To enter the wardroom of a vessel this size, a hundred guns or more, was a revelation to John Pearce. It could not be said to be spacious, yet compared to that allotted to the common seamen, or what he had experienced so far, it was
luxury indeed, with a long table across the room and small screened-off cabins to either side. Three marine officers and another lieutenant were playing backgammon, while others, close to flickering candles or the five transom casements, read their books or wrote letters.

‘Forgive me, Mr Pearce, while I inform the Premier of your presence.’

Going to rear the boy rapped on a wooden door.
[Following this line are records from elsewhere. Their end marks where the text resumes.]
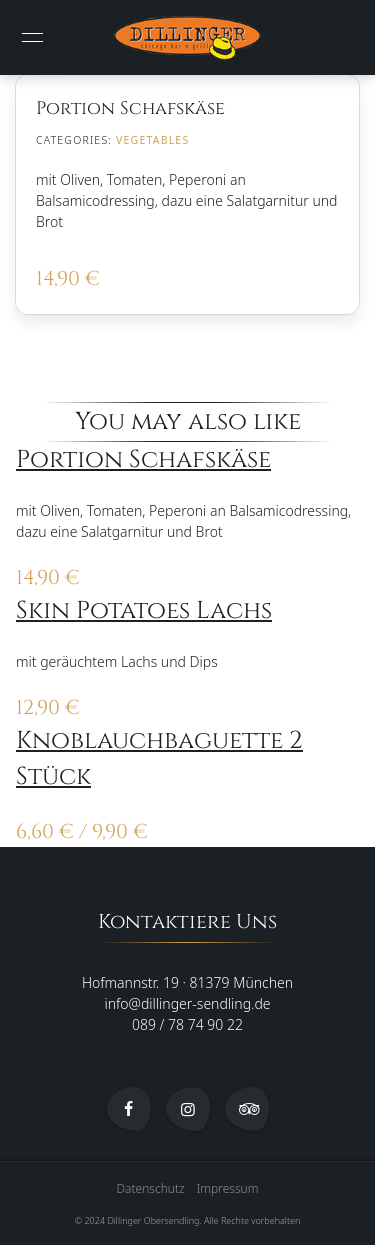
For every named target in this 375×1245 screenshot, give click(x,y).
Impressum (228, 1188)
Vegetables (152, 140)
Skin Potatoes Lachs (144, 610)
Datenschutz (151, 1188)
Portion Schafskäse (143, 459)
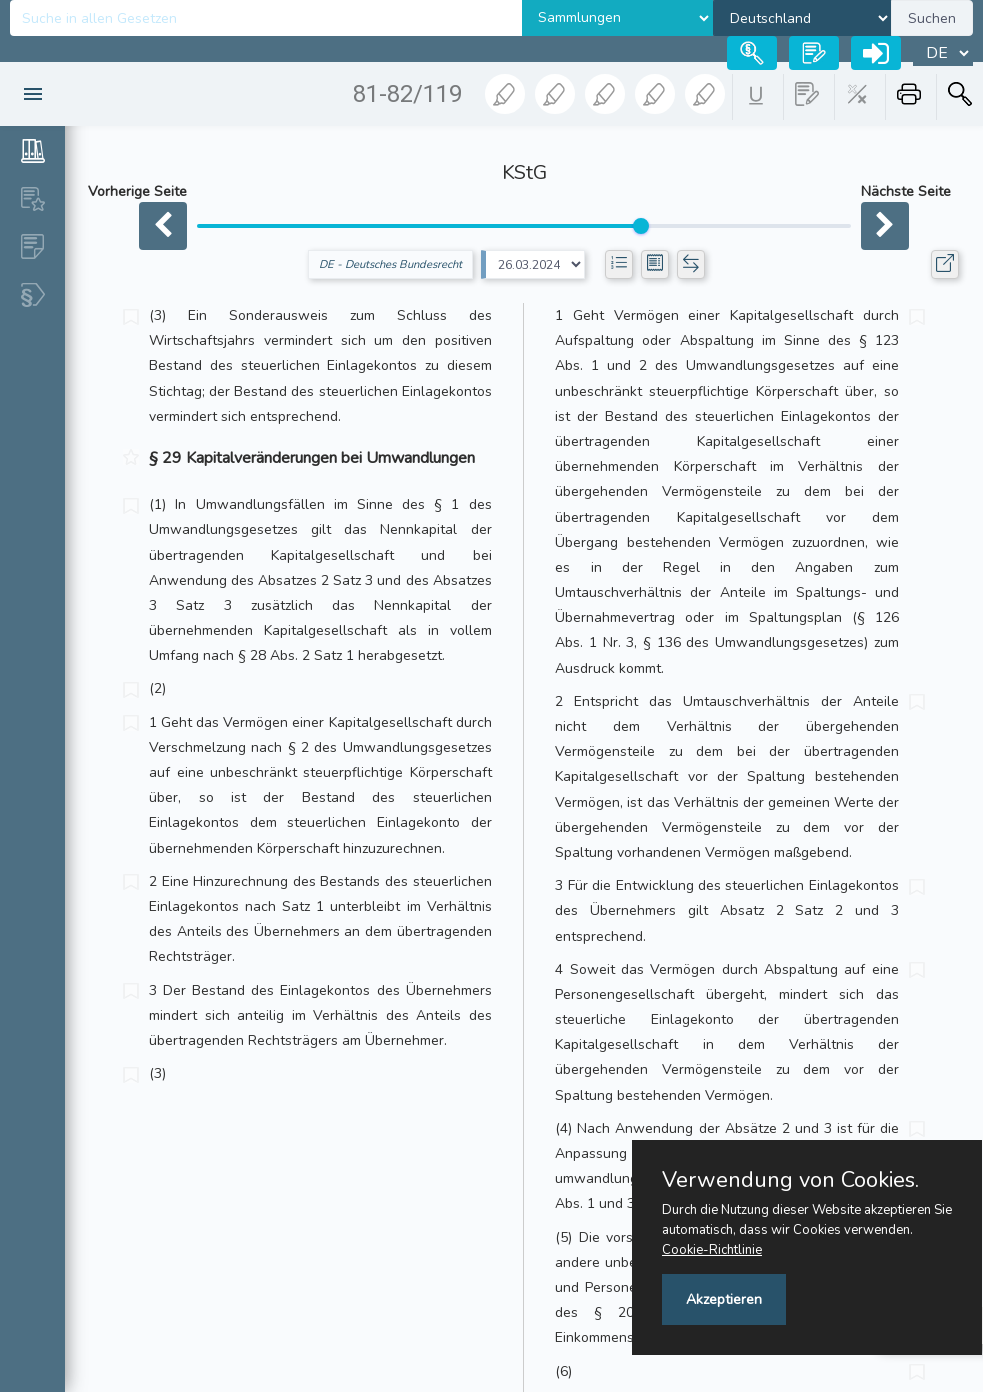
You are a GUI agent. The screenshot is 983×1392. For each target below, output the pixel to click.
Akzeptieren (724, 1299)
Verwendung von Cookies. (790, 1180)
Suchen (932, 18)
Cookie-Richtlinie (712, 1250)
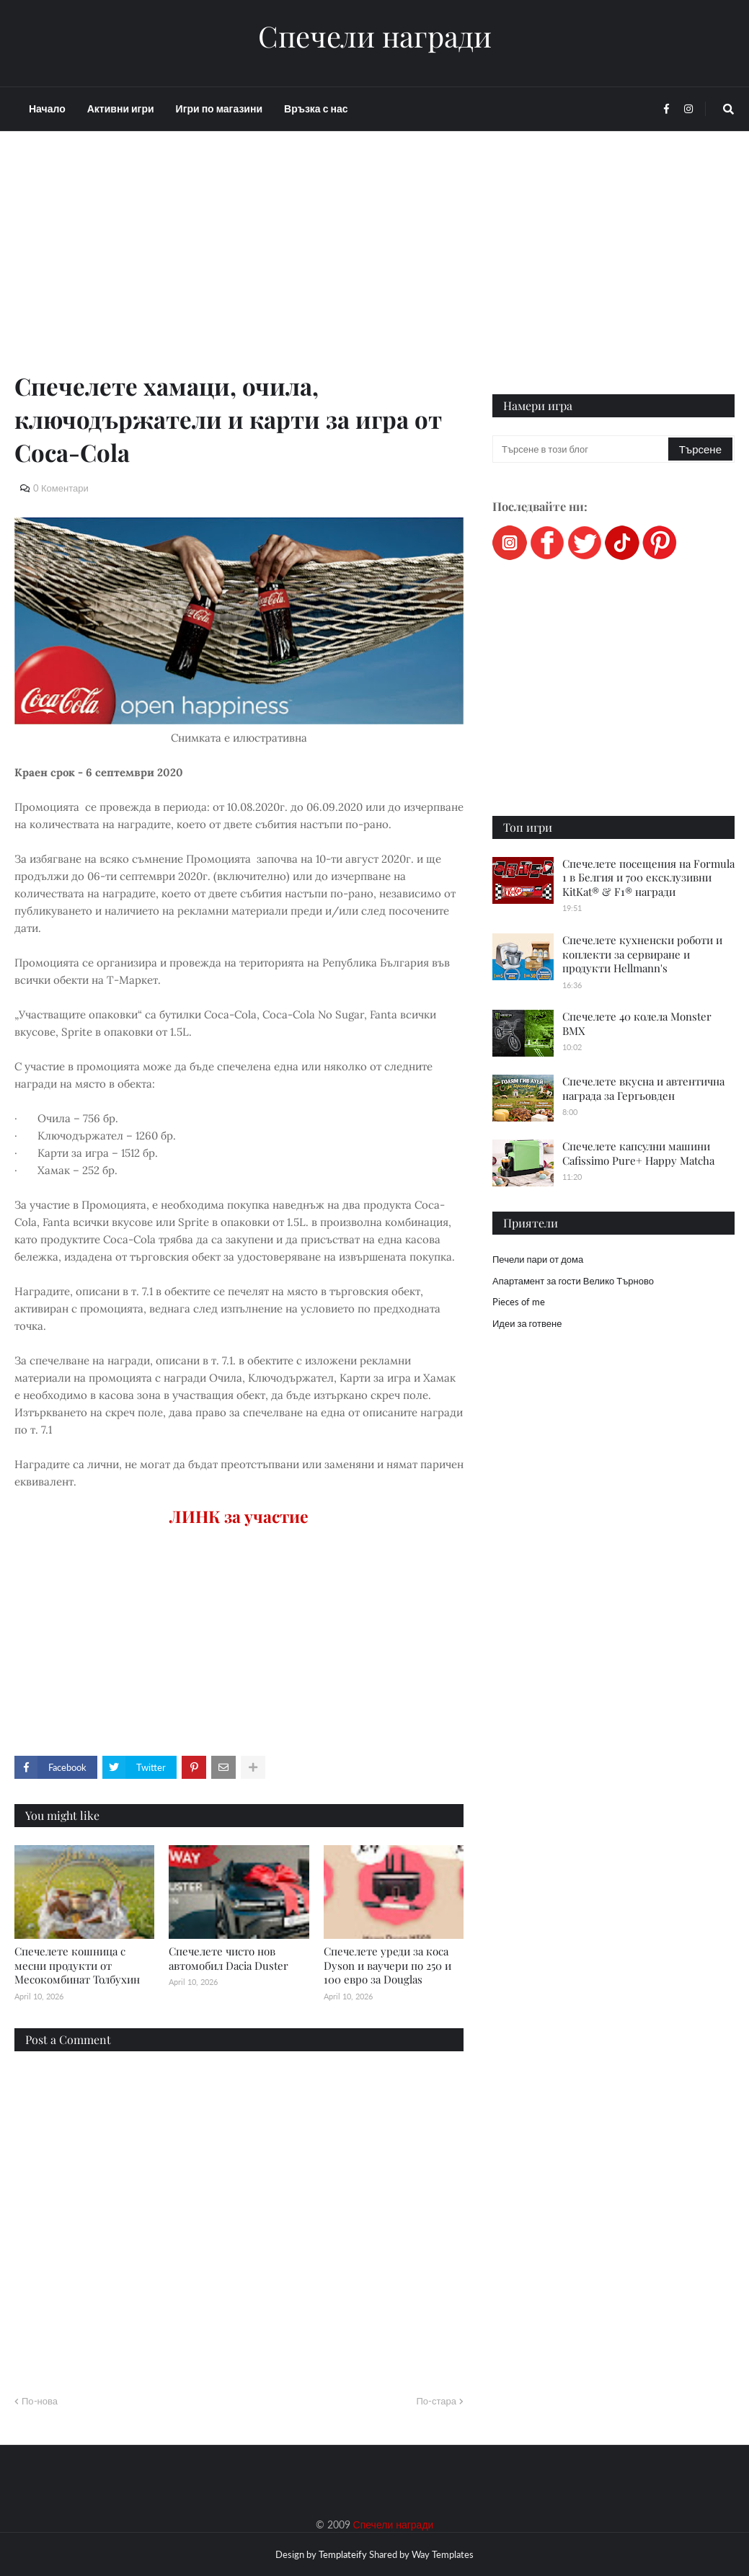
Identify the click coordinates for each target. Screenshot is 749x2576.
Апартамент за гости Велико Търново (573, 1281)
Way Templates (443, 2554)
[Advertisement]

There was another on the opposite side, a private space of proper cabins for the two most senior officers under the Captain. The disinterest with which he had been greeted on entering the wardroom, for visitors were so commonplace, evaporated as the First Lieutenant emerged from his quarters, a beaming smile on his face and a shout on his lips.

‘Steward, fetch the best claret, we have a fellow on board deserving of a toast.’

Named, they gathered round him, trying to feed him cup after cup of wine, but Pearce, obliged by the welcome to relate every detail of the recent action, stayed as abstemious as was possible, knowing that he needed a clear head for what was to come. More troubling was the technicality of the questions he was asked about courses, wind strength, gun calibres and the effect of various weights of shot on the lighter scantlings of a French ship, all of which he struggled to answer out of sheer ignorance.

He wanted to tell them that his entire time at sea would not amount to much more than five months – that he had read his books but not enough. Yet he knew that such disclosure would be unwelcome, so he tried his best to satisfy their curiosity, drawing the elements of the action on the wardroom table with a finger dipped in his wine. It was with some relief that he was finally dragged off to see the Admiral, with an invitation from the First Lieutenant to be their guest that afternoon at dinner. Young Tait was again
obliged to guide him, this time past two marine sentries who stood at the door to the anteroom of the Admiral’s quarters, and once inside that, to introduce him to an officious-looking civilian at a desk.